Luxoft
GPU Software Engineer (Graphics / ML)
3 нед. назад
SerbiaEuropeSeniorHybrid
c++pythondx12vulkanonnxpytorchhlslglsl
Looking for hybrid GPU Software Engineers with expertise in real-time graphics and machine learning to develop and optimize rendering and ML inference components for real-time visual pipelines.
Responsibilities
- Develop and optimize rendering and ML inference components for real-time visual pipelines (DX12, Vulkan, ONNX-based stacks).
- Profile GPU workloads and tune for latency, memory and throughput.
- Integrate ML models (super-resolution, denoising) into graphics pipelines.
- Evaluate output quality using objective and perceptual metrics (PSNR/SSIM, LPIPS) and visual regression tooling.
- Author clean, testable, reproducible code; collaborate with graphics, ML and platform teams.
Requirements
- 4+ years of professional software engineering experience (C++ primary; strong Python on the ML side).
- Solid GPU fundamentals: pipeline, synchronization and memory models, performance trade-offs.

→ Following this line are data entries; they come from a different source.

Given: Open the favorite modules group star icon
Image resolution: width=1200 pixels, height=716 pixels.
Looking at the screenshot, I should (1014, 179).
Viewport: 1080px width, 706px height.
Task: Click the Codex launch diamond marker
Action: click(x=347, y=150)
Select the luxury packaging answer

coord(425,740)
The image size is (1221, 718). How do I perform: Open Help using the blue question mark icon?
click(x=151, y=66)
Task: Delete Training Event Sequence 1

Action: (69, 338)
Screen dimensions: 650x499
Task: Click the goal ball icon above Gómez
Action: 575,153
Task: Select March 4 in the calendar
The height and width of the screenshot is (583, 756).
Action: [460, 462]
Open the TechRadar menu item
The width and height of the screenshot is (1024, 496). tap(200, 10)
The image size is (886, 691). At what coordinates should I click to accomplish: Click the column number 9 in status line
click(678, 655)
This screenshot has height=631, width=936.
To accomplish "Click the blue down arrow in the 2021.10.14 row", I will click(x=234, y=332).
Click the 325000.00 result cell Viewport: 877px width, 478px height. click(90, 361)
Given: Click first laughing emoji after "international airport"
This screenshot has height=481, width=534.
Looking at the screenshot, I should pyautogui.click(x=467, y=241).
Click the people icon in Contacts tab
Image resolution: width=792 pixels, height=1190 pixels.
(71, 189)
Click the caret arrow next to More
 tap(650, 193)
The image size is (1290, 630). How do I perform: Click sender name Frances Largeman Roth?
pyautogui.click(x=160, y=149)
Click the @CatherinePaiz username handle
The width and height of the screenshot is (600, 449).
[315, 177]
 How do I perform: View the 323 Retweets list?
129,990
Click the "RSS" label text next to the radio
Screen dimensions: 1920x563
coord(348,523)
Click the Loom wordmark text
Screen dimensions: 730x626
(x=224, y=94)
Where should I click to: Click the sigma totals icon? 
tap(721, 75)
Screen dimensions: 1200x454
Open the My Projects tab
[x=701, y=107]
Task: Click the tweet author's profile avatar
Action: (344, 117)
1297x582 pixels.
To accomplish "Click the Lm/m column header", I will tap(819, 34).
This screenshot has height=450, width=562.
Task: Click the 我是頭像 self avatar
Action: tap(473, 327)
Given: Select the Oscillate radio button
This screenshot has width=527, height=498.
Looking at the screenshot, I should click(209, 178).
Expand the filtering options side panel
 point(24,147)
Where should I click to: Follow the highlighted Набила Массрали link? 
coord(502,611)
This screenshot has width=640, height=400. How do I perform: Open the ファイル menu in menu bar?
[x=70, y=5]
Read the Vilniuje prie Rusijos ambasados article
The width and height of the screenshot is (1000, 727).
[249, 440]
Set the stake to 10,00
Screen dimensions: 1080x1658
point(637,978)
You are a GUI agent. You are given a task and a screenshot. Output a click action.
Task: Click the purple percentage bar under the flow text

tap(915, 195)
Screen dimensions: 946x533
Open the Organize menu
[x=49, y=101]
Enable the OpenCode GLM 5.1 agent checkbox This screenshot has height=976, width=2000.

- BOTH areas below are mandatory:
- GPU / graphics programming: hands-on production experience with DX12 and/or Vulkan (or CUDA/HIP GPU compute), shader/kernel authoring (HLSL/GLSL/compute), GPU debugging and profiling (RenderDoc, PIX, Radeon GPU Profiler, Nsight).
- ML on images: hands-on project experience with PyTorch (or equivalent) on vision models including super-resolution, denoising, artifact suppression, segmentation or comparable CNN/transformer work; including inference deployment and optimization on GPU (ONNX Runtime or TensorRT, quantization).
Nice to have
- Ray tracing (DXR/VKRT), game engines (Unreal, Unity) or rendering middleware.
- Color and image processing fundamentals (sRGB vs linear, HDR, resampling/filtering).
- CUDA/HIP compute experience.
- Render fidelity testing, SSIM/PSNR-based visual regression tooling.
- CI-driven development, automated test harnesses.